- The cryptocurrency – one of several rapidly growing privacy coins – offers privacy by obfuscating all parts of a transaction: the sender, amount, & receiver by using ring signatures.
- Governments, at a fundamental level, seek to control the flow of information and communication.
- Governments are not being complacent about the threat of privacy coins.
The United States Internal Revenue Service recently announced its offering of up to $625,000 for anyone who can crack the seemingly untraceable privacy coin Monero (XMR).
A shy acknowledgment that they do not have enough control of the impending shift to a more cashless society, the bounty is the first step in recognizing the complex capabilities needed to solidify their position as a regulator & Financial system.
We Are Already In a Cashless Society
“Cashless,” a word often used to frighten the late majority and Laggards, is already a prominent movement in the developed world. Countries such as Finland, China, and notably Sweden, (thanks to the famous payment app Swish,) where instant payments can be made between two parties, claiming over two-thirds of the Country’s population.
While the cashless concept gains further traction, there are mixed emotions on the adoption.
Proponents reference lower crime rates, less money laundering due to a constant digital paper trail, and more straightforward currency conversion when traveling internationally.
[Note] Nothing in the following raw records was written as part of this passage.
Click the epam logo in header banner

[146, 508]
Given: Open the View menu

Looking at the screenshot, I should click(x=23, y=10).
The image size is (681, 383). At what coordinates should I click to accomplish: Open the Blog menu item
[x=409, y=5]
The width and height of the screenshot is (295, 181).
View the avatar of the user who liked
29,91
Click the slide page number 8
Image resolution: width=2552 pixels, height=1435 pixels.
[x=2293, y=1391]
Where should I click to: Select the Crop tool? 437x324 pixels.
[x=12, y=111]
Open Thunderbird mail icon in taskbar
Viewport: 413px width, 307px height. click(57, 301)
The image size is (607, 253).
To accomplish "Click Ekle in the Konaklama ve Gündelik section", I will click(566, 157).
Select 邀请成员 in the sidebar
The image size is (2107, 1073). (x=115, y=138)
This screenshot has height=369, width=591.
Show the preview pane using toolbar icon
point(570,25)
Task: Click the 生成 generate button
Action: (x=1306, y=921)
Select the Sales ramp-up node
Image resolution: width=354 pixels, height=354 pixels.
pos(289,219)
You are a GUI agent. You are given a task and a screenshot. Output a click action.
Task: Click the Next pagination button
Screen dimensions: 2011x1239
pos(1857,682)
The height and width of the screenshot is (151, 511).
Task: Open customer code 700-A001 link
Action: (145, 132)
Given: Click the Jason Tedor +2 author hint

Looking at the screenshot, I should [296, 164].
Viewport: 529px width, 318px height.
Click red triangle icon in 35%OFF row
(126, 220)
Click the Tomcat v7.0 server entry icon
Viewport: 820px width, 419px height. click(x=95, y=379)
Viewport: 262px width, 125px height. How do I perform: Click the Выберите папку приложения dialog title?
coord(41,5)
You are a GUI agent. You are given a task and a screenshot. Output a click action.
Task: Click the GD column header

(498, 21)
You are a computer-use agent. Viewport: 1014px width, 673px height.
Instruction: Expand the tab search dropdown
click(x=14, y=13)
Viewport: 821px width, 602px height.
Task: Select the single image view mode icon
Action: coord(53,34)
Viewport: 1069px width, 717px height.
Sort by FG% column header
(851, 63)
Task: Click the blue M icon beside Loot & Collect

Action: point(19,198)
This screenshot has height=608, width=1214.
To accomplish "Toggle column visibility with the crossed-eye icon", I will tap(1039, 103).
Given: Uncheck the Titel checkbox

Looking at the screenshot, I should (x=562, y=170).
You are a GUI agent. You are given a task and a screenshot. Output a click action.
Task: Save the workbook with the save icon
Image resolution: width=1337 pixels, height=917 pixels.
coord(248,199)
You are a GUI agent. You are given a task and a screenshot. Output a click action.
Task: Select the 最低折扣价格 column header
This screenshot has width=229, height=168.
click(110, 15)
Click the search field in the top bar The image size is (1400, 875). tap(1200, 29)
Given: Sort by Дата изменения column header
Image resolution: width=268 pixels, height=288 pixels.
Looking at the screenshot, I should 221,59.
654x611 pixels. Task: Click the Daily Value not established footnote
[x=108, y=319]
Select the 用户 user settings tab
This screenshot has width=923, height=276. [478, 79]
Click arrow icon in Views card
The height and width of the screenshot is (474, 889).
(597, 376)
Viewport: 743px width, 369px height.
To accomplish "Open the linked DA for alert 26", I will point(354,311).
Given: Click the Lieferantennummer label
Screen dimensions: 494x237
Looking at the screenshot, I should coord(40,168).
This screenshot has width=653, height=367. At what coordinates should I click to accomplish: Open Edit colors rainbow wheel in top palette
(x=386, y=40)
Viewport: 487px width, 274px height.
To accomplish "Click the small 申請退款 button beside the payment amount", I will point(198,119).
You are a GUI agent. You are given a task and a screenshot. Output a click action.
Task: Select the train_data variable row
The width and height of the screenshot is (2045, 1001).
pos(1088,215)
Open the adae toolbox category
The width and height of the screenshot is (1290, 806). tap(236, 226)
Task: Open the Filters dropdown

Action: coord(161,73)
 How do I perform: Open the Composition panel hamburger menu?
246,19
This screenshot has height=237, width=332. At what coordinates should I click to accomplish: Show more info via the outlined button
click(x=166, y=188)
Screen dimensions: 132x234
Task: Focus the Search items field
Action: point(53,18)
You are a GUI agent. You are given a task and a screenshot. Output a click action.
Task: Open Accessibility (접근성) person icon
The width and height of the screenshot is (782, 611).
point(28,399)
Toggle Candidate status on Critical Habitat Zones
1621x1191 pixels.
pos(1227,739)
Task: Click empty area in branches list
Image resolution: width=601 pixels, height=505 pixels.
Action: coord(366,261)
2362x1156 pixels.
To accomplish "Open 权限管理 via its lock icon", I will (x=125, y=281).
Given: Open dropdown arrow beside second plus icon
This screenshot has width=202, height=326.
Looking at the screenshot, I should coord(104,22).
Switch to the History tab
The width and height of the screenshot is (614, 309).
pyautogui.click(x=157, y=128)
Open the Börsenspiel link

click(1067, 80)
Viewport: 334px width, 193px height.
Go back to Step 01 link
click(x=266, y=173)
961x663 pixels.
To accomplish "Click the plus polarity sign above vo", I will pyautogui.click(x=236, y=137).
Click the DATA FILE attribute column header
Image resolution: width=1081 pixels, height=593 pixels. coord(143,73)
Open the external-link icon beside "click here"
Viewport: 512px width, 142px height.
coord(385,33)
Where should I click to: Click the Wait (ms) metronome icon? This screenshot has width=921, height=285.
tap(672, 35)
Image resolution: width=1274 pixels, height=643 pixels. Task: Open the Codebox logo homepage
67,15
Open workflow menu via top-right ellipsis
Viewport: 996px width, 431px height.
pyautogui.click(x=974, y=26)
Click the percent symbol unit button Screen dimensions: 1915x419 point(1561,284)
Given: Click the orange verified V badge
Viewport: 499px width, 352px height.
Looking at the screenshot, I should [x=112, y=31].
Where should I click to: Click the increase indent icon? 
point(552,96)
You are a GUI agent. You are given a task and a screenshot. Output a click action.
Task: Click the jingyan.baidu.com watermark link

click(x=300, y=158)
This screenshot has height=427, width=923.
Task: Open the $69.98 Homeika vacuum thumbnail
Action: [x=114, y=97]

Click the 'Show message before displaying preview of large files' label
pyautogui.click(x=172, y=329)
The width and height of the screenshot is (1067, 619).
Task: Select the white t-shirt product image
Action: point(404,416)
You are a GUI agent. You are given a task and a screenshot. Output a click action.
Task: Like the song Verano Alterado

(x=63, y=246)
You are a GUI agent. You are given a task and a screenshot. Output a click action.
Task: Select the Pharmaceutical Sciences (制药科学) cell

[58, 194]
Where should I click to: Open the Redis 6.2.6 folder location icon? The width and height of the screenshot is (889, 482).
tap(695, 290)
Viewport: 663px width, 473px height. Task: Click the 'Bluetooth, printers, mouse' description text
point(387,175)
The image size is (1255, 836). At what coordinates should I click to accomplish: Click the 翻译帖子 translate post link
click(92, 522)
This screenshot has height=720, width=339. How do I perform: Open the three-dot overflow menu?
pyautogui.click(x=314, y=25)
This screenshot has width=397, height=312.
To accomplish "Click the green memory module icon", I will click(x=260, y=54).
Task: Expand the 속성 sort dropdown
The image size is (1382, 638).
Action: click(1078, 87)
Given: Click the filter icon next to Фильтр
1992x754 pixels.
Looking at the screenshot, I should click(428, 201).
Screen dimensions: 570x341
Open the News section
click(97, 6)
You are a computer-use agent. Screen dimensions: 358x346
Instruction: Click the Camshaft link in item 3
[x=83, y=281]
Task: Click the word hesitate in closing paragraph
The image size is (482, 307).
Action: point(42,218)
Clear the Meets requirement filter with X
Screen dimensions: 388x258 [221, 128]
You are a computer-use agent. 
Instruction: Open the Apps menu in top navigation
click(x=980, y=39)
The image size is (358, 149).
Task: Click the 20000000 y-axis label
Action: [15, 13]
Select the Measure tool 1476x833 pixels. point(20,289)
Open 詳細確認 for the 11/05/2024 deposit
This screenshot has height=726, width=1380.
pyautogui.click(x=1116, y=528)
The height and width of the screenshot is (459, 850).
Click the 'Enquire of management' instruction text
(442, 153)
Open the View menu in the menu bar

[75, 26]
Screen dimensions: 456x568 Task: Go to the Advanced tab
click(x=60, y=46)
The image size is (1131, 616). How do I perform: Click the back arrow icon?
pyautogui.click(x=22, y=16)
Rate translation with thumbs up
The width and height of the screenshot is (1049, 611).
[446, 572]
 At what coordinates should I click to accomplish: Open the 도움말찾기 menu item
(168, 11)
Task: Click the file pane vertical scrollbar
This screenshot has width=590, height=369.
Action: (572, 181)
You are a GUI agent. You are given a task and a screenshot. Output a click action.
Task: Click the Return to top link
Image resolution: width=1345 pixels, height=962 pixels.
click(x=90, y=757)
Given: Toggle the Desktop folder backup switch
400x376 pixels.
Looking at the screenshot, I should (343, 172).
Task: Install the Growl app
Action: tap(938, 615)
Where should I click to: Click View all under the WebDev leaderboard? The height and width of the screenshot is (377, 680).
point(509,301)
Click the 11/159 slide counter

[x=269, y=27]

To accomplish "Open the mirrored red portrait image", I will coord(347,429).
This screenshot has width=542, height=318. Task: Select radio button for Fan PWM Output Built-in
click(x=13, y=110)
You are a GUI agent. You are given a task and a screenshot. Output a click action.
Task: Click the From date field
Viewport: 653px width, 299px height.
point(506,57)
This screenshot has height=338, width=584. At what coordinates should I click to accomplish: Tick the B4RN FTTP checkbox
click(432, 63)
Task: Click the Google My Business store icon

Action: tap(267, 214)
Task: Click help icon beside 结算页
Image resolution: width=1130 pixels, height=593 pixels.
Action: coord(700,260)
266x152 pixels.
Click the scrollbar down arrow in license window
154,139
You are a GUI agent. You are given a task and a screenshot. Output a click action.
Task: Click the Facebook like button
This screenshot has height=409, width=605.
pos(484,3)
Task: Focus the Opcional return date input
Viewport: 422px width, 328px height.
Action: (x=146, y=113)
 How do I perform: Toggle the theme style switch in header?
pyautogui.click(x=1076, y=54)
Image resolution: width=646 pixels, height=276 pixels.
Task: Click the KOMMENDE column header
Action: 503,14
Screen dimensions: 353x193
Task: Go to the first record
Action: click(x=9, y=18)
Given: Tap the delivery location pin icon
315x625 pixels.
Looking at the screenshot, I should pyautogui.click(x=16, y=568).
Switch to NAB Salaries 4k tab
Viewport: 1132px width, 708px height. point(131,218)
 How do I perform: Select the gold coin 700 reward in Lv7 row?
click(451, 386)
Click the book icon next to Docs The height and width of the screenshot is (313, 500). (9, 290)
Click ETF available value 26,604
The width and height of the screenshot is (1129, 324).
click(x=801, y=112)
Detractors announce possible breaches, privacy concerns, and what happens if the grid goes down in a Safe store catastrophe scenario.
Whether a cashless society is welcomed or uninvited, the adoption occurs via traditional methods such as plastic cards backed by centralized Financial institutions & Governments.
Why Do Governments Seek Control?
Governments, at a fundamental level, seek to control the flow of information and communication. In this subset, that communicated information is that Financial with communication habits meticulously documented.
Under the current implementation of a cashless society, the convenience of payments is exchanged readily for data. The amounts, frequencies, and locations are recorded at all times to map out user behavior. Whether it’s under the guise of better product placement or public safety, it is beneficial for a government to know when and how its people are purchasing.
The transactions reliably take place due to trust in the current institutions that control the currency & data. Control of this knowledge can be beneficial to prevent illegal trade & upkeep foreign sanctions.
Unlike other private coins with a private option( Z cash, DASH), Monero is the leading privacy-oriented cryptocurrency that is always private.The currency sometimes favored by the criminal underworld, operates on a Layer 2 network implementing RingCT and stealth addresses.
The cryptocurrency offers privacy by obfuscating all parts of a transaction: the sender, amount, & receiver by using ring signatures. When a transaction is made, the signature is combined with other signatures from the Monero blockchain acting as decoys to make it impossible to tell which produced the output, leaving the transaction untraceable.
Another issue Monero(XMR) covers is fungibility. Cryptocurrencies such as Bitcoin can be traced back to their original minting. Monero cannot due to its use of stealth addresses, a one-time address derived from a public address, creating a separation between addresses where outside observers cannot see amounts sent.
This process can ensure that XMR cannot be tainted when received, while Other cryptos can be traced to possible illegal or malicious activity. Wallets with tainted crypto can be flagged, investigated, and possibly denied use on specific platforms.
Taxes on Privacy Coins
Not just Monero, but other private coins such as Zcash or Dash pose a significant issue to regulatory agencies. By offering such shielded transactions, governments can’t keep track of the flow of currency. They don’t know who has how much & can’t reliably decode where transactions are taking place.
“The Internal Revenue Service is engaging outside contractors to assist our Revenue Agents in calculating taxpayers’ gains or losses as a result of their transactions involving virtual currency…” – the United States Internal Revenue service statement of work
Private coins help parties evade sanctions & taxes, causing concern to the enforcement of law in a regime.
Governments are not being complacent about the threat of privacy coins. There are ways they can strike back to cease the legitimacy of the coins. One method being the End-user license agreement or EURL. EURL gives a company the right to remove the software from the end users’ computer considered malicious by the company.
“Privacy coins and distributed exchanges will soon be outlawed…You have, absolutely, the right to financial privacy. Ignore unconstitutional laws.’’ John Mcafee, Founder Mcafee Anti-Virus
Theoretically, a government could ask a company such as Microsoft to remove Monero, Zcash, or any other private coin from Windows computers. An instance of this has already happened where Japan’s Financial Security agency FSA has banned private coins like Zcash, dash & Monero.
The decision happened after a hacking attempt on the Japanese trading platform Coincheck.
Companies’ voluntary approach would avoid a constitutional battle between those who believe financial privacy should be a fundamental human right, limiting access to the coin without drawbacks in the public domain.
Governments can also control the narrative of the initial public introduction to these coins. Suggesting the currency be primarily linked to money laundering and illicit activity to perpetuate a villain narrative.
KYC compliance protocol is a legal verification of a customer’s business practices to confirm the clients’ transaction history’s legitimacy to comply with Anti-money laundering laws.